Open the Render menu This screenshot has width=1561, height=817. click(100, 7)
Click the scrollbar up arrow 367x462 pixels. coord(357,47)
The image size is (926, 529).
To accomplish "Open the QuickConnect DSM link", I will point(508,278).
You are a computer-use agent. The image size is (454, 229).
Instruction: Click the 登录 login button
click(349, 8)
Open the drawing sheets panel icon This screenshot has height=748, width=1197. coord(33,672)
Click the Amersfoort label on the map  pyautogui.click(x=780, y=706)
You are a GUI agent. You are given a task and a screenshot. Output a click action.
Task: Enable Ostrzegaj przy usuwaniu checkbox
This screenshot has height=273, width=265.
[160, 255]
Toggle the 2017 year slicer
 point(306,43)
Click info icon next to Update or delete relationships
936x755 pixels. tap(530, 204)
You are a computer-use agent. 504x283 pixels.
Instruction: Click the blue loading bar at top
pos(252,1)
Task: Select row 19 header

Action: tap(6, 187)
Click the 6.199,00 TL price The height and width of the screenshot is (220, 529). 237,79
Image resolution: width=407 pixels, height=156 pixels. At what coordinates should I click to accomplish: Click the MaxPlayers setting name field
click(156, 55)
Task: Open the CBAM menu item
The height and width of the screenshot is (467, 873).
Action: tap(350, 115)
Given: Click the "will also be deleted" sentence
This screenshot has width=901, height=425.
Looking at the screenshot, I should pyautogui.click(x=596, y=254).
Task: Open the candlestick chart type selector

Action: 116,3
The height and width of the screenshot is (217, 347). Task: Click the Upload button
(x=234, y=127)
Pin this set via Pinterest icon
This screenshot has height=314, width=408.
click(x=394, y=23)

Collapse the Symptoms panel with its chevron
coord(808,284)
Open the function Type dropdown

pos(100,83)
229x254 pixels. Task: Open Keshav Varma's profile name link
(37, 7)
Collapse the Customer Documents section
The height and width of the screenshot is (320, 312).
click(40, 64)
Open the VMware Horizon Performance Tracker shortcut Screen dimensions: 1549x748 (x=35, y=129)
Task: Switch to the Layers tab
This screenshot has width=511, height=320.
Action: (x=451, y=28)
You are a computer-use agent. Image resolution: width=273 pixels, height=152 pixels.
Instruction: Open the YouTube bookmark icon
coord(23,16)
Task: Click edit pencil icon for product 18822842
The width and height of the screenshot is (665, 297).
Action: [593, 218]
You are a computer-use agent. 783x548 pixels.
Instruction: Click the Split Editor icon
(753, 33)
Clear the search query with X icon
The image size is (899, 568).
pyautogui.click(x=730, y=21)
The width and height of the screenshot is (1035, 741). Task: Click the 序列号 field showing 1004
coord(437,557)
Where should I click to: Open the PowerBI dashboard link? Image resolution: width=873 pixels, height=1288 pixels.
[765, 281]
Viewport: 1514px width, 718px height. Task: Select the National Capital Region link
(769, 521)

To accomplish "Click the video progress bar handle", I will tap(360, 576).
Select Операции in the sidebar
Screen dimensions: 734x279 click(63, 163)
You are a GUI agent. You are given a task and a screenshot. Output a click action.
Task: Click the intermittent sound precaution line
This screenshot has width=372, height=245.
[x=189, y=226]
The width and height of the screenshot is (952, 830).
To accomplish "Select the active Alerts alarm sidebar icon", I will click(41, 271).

————————

Only a number is wanted here: the count of lines in the data that contain the string "agent".

6